Today's walk from The Walker's Guide to the Cleveland Hills


Tom Scott Burns remarks that Great Ayton was known as Canny Yatton and in the early 1800s was the haunt of Au'd Nanny, a notorious witch described in Blakeborough's dialect verse T' Hunt o' Yatton Brigg.
"Her naals they war lang, an' humped war her back,
An baith lugs war pointed, her skin ommaist black... "
Au'd Nanny is long gone thank goodness and when over the bridge we walked by the river along field paths towards Little Ayton.


Waterfall at Great Ayton

Field paths, Captain Cook's Monument in the distance

Little wood before Woodhouse Farm

We often see shrews dead with no apparent cause, perhaps just because they are short lived?

We passed by Woodhouse Farm and after crossing a couple more fields came to a stile and a tarmac road.  We followed the road through Low Easby Village and across the Whitby to Middlesbrough Railway line.


Woodhouse Farm

Low Easby

Hunting weathervane at Low Easby

Following the road beyond Low Easby

We stayed on the tarmac road for half a mile before crossing a way-marked stile into fields just before Borough Green Farm, to begin a steady climb to Easby Moor.

Leaving the road

Following waymarks across the fields

We reach a green lane to the moor

Reaching the Moor Gate we turned right to follow our path below the moor to Mill Bank Wood.   Entering the wood we walked for over a mile.  Our path had been used by motor cycles and horses which had made it very muddy and awkward to walk. TSB says that the wood is named after an old Bleach Mill where woollen cloth was 'fulled' in order to soften and shrink it to a warmer, closer weave. The mill was destroyed on the night of 21st July 1840 when heavy rains caused enormous volumes of water to burst two fishponds at Kildale Hall. A wall of water 40 feet high carried away two stone bridges, a corn mill, sluice gates, an earth dam and the bleaching mill as it rushed towards Great Ayton.  We came out of the woods by Bankside Farm. The wind had dropped, the sun was shining and we sat on stones looking down at Kildale to enjoy our coffee and scones.


Entering Mill Bank Wood

Bankside Farm

Looking down on Kildale Church Spire from our coffee stop

Very short legged sheep at Bankside Farm

Refreshed we followed the farm road uphill from Bankside Farm until we came to a fork where we turned left to walk through the trees of Coate Moor.  A gentle climb along a distinct path led us to Captain Cook's Monument.
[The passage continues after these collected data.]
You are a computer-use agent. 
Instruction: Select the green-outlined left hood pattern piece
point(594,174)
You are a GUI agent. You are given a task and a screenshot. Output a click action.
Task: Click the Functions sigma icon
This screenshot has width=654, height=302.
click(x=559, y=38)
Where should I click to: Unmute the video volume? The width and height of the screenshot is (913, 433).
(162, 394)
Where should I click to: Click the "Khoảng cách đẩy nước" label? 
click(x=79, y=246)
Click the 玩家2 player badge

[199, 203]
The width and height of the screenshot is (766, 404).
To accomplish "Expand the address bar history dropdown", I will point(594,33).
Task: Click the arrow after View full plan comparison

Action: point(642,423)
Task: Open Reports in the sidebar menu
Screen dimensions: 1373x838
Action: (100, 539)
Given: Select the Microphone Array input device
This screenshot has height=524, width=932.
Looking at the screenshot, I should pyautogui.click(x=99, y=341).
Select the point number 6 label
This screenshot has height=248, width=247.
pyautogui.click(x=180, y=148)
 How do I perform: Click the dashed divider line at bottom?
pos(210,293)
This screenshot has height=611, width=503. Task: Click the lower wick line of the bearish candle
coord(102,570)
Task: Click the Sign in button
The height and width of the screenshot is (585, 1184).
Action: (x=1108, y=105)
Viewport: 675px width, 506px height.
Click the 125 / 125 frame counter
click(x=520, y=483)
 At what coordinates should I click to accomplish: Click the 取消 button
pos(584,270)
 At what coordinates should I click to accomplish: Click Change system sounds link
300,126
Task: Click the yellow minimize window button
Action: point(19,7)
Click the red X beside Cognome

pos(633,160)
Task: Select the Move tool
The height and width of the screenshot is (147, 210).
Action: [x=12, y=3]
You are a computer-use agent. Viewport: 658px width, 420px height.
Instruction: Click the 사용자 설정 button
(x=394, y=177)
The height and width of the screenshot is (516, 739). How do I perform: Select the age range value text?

Forestry path on Coate Moor

Approaching the Monument


Inscription on Captain Cook's Monument

View of Roseberry Topping from Captain Cook's Monument

After admiring the monument and reading its inscription we continued across Easby Moor between two stone gate posts before reaching a clearly marked path downhill to our left.


Easby Moor

Great Ayton appears top left in the distance

Looking back at the Monument

We bear left downhill at the waymark

Our path was once more made difficult by horse and bike use and we slipped and slithered until we came to a steep descent which we negotiated with care.


Sliding downhill

We get a nice view of Roseberry Topping

Looking down at Great Ayton
The path levelled out and we walked through the mud alongside Nanny Howe to our right, which is where Au'd Nanny held midnight orgies at the legendary Devil's Court.  Sadly unmolested we continued to reach the Ayton to Gribdale road where we admired a couple of very tidily kept cottages.


Ayton from our path

Roseberry to the right of our path

Very muddy tracks

Cockerel at Ayton Road

Attractive cottages on Ayton Road

Strong feelings.  We passed several of these signs.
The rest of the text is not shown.